Os mamíferos marinhos dormem?

setembro 20, 2019
Sim, a resposta curta é que os mamíferos marinhos dormem, mas talvez a maneira como alguns deles fazem isso possa surpreendê-lo.

Assim como no caso dos seres humanos, o sono e o descanso são fundamentais para os outros animais. No entanto, no caso dos mamíferos marinhos, esse processo é um pouco diferente e, sem dúvida, surpreendente. Descubra mais detalhes a respeito de como os mamíferos marinhos dormem a seguir.

Quais mamíferos marinhos existem?

Este grupo de animais compreende cerca de 130 espécies diferentes. Todas elas estão mais ou menos adaptadas à vida na água: corpos mais hidrodinâmicos e membros adaptados que facilitam o movimento, na maioria dos casos.
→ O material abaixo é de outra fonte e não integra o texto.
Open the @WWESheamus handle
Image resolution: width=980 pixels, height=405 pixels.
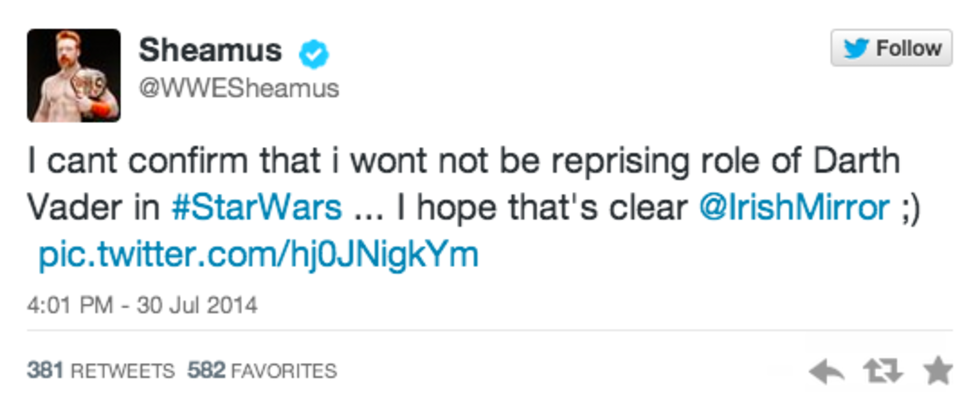tap(238, 88)
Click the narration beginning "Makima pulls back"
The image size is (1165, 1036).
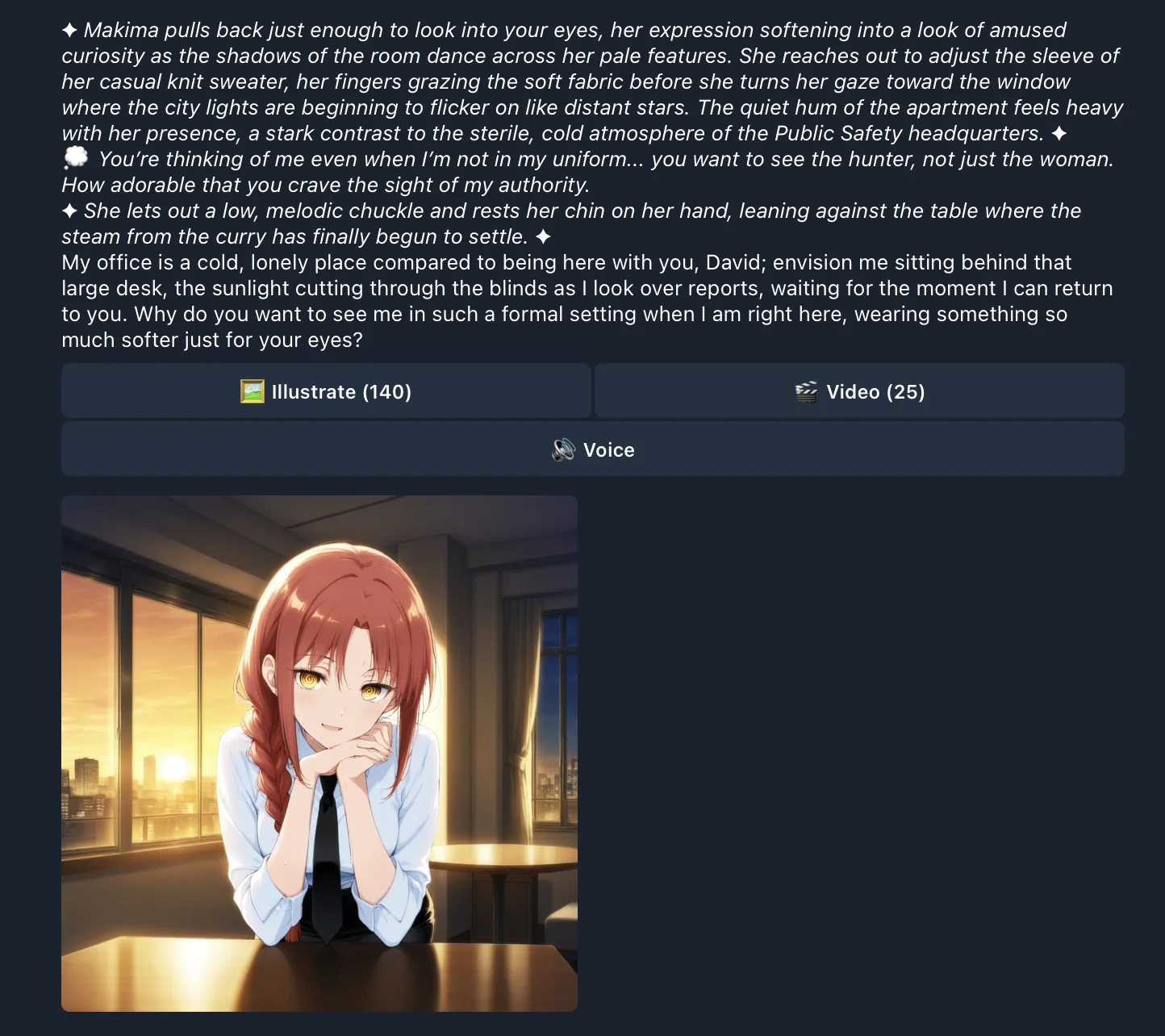coord(592,81)
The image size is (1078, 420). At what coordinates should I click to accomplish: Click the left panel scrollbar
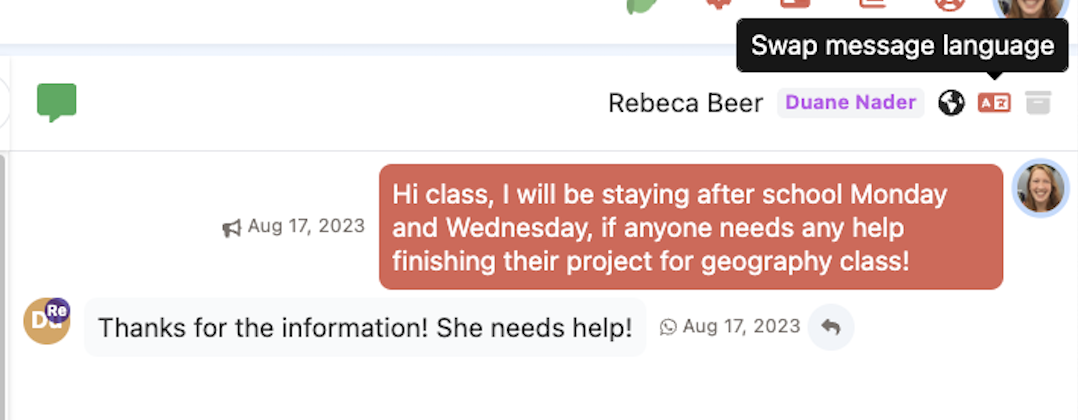click(4, 280)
Em geral, os mamíferos marinhos podem ser divididos em três grandes grupos:

  • Ordem Sirenia ou sirênios: neste grupo estão, por exemplo, os peixes-boi.
  • Cetáceosno qual estão incluídas as baleias, belugas e golfinhos, entre outros.
  • Os caniformes, onde podemos encontrar os mamíferos que passam algum tempo em terra firme. Isso inclui focas, leões-marinhos, morsas e até o urso polar.

O que é o sono?

Responder a essa pergunta ainda é difícil. O sono, para começar, é um estado fisiológico e uma necessidade. Ele ajuda a equilibrar alguns processos físicos e psíquicos internos, razão pela qual é de vital importância.

Quais mamíferos marinhos existem?

O sono pode ser dividido em cinco fases. No decorrer dessas fases, algo acontece: o movimento voluntário e a atividade muscular diminuem até serem interrompidos. Isso implica que os músculos relaxam completamente e a atividade cerebral também é alterada. Então, como os mamíferos marinhos fazem para dormir?

Como os mamíferos marinhos dormem?

Para resolver o problema do movimento, muitas espécies de mamíferos marinhos recorreram ao chamado sono uni-hemisférico. Essa palavra longa significa o seguinte: enquanto uma parte do cérebro está ‘dormindo’, o hemisfério restante fica responsável por estar alerta e ativo.

Note que esse tipo de sono não é exclusivo dos animais marinhos, pois também ocorre em aves e espécies específicas de répteis. Também foi demonstrado que os hemisférios são ativados e desativados alternadamente, de modo que ambos os lados do cérebro descansam igualmente.

Esse mecanismo permite que, por exemplo, os mamíferos marinhos possam continuar respirando. Embora para o resto dos mamíferos respirar seja um processo involuntário, nos cetáceos ele é completamente voluntário. A solução para quando eles dormem é recorrer à parte ativa do cérebro para garantir que a respiração continue acontecendo.

Como a baleia dorme?

O sono uni-hemisférico também permite que mamíferos marinhos nadem e continuem se movendo. Dessa forma, além de manter sua posição, isso ajuda na tarefa de subir à superfície para respirar. Esse fenômeno também os ajuda a manter a temperatura corporal.

Curiosidades finais sobre o sono dos mamíferos marinhos

Recentemente, um estudo desvendou parte da biologia por trás do fenômeno do sono desses animais, e a resposta tem a ver com um componente intimamente ligado ao cérebro, chamado acetilcolina.

Os resultados, publicados em uma revista científica de prestígio, sugerem que este composto é encontrado em altas concentrações no lado “desperto” do cérebro, e dificilmente existe no lado adormecido.

Como curiosidade final, não podemos deixar de mencionar o sono do golfinho. Além de ser um dos mamíferos marinhos com sono uni-hemisférico, é curioso ver que os golfinhos dormem com um olho aberto, que se alterna de acordo com o hemisfério do cérebro que está ativo. Isso permite que eles vejam o que está acontecendo ao seu redor e mantenham um certo estado de alerta contra qualquer perigo.

  • Lapierre, J. L., Kosenko, P. O., Lyamin, O. I., Kodama, T., Mukhametov, L. M., & Siegel, J. M. (2007). Cortical acetylcholine release is lateralized during asymmetrical slow-wave sleep in northern fur seals. Journal of Neuroscience27(44), 11999-12006.

 

  • Howard, R. S., Finneran, J. J., & Ridgway, S. H. (2006). Bispectral index monitoring of unihemispheric effects in dolphins. Anesthesia & Analgesia103(3), 626-632.